### Extrait cité
L’Afrique n’est pas épargnée
Suite au scandale des «Panama Papers», Thabo Mbeki, président du Groupe de haut niveau sur les flux financiers illicites, est monté au créneau pour rappeler la gravité des fuites de capitaux en Afrique.
«Les «Panama Papers» révèlent que le quatrième paradis fiscal le plus utilisé par cette société [ndlr, Mossack Fonseca] est un pays africain». Le constat émane de Thabo Mbeki, président du Groupe de haut niveau sur les flux financiers illicites, et non moins ancien chef d’État de l’Afrique du Sud. Sa sortie fait suite à la fuite de plus de 11 millions de documents dans la presse internationale, dans le cadre de ce qui est communément appelé «Panama Papers». Pour Thabo Mbeki, la publication de ces documents secrets doit enfin alerter les pays africains et le monde entier sur la gravité du phénomène de fuite des capitaux. Il en appelle à l’ouverture d’enquêtes dans tous les pays afin de faire la lumière sur ce scandale planétaire. «Il faut poursuivre ces efforts particuliers pour exercer une pression politique sur les pays qui permettent l’opacité financière à haut niveau ou qui ont des lois qui permettent le secret bancaire et l’enregistrement de sociétés fictives», plaide l’ancien président sud-africain.
Plus que l’aide au développement
En tout cas, ces dernières années, les différents rapports n’ont cessé d’alerter sur la gravité de la fuite des capitaux sur le continent. À en croire un rapport publié en 2015 par la Commission économique des Nations-Unies pour l’Afrique (CEA), entre 30 et 60 milliards de dollars de capitaux illégaux quittent annuellement le continent vers d’autres destinations de la planète. Ces transferts de fonds sont désignés par les «flux financiers illicites», eux-mêmes définis comme «des capitaux acquis, transférés ou utilisés illégalement». En 2012, le montant de ces flux a dépassé celui de l’aide au développement, plafonné à un peu plus de 46 milliards de dollars.
Concentration
Selon ce document, le Nigeria représente la part la plus importante des flux financiers illicites en provenance de l’Afrique de l’Ouest (79% du total pour cette région), alors que l’Égypte et l’Algérie font sortir 66% des capitaux en provenance d’Afrique du Nord. En dehors des pays exportateurs de l’or noir, on retrouve des États comme l’Afrique du Sud, le Maroc, la Côte d’Ivoire et l’Éthiopie qui «enregistrent aussi des niveaux élevés de flux financiers illicites entre 1970 et 2008» observe le rapport. Globalement, l’étude affirme que ces flux sont remarquablement concentrés dans quelques pays, dont les 10 premiers représentent 79% du total sur la période 1970-2008. Il est à noter que 33,9 milliards de dollars sont illégalement sortis du Maroc, soit 4,7% du total africain.
######
### Données fournies
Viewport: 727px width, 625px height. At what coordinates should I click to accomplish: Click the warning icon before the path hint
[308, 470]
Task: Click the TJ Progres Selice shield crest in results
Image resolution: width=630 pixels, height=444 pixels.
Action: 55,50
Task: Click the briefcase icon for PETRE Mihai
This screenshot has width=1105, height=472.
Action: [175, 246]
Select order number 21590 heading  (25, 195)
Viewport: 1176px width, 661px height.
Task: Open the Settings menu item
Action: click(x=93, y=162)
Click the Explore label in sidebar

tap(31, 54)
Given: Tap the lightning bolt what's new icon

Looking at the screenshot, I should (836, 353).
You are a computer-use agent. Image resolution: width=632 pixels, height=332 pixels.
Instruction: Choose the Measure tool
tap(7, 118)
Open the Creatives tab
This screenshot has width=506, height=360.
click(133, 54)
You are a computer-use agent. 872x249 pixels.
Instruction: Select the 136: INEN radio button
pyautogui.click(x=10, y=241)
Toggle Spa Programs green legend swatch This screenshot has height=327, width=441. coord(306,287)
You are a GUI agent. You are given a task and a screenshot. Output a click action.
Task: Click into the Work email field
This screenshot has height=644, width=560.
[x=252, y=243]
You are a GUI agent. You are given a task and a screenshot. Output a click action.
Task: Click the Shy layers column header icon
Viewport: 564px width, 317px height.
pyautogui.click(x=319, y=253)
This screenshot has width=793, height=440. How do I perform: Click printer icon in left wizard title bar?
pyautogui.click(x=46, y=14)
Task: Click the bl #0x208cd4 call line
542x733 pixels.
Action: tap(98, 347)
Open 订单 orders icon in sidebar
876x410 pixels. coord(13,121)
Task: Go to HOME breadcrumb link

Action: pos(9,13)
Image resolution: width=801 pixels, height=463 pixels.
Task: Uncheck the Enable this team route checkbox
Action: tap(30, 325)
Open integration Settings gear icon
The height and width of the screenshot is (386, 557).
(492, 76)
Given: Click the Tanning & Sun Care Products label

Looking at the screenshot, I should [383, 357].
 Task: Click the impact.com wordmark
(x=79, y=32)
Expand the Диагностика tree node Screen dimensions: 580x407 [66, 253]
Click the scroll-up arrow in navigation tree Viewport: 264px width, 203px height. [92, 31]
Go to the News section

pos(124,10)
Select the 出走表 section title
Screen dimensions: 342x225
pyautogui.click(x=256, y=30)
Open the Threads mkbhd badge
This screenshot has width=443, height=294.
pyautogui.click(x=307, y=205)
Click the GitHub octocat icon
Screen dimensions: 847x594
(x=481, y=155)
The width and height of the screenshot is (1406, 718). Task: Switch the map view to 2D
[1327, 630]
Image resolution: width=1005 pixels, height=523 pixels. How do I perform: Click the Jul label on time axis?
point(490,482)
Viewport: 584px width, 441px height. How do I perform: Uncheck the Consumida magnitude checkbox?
######
Travail à faire -
A - Reproduisez fidèlement le passage de l'extrait cité qui va de « L’Afrique n’est pas » jusqu'à « capitaux en Afrique. » inclus.
B - D'après l'extrait cité, à quel montant l'aide au développement était-elle plafonnée en 2012 ?
C - Dans l'extrait cité, quels pays le rapport mentionne-t-il, en dehors des pays exportateurs d'or noir, comme enregistrant aussi des niveaux élevés de flux financiers illicites ?
Les items ne sont d'aucune utilité pour ce travail.

Liste des solutions -
A -
L’Afrique n’est pas épargnée
Suite au scandale des «Panama Papers», Thabo Mbeki, président du Groupe de haut niveau sur les flux financiers illicites, est monté au créneau pour rappeler la gravité des fuites de capitaux en Afrique.

B - Un peu plus de 46 milliards de dollars.

C - L'Afrique du Sud, le Maroc, la Côte d'Ivoire et l'Éthiopie.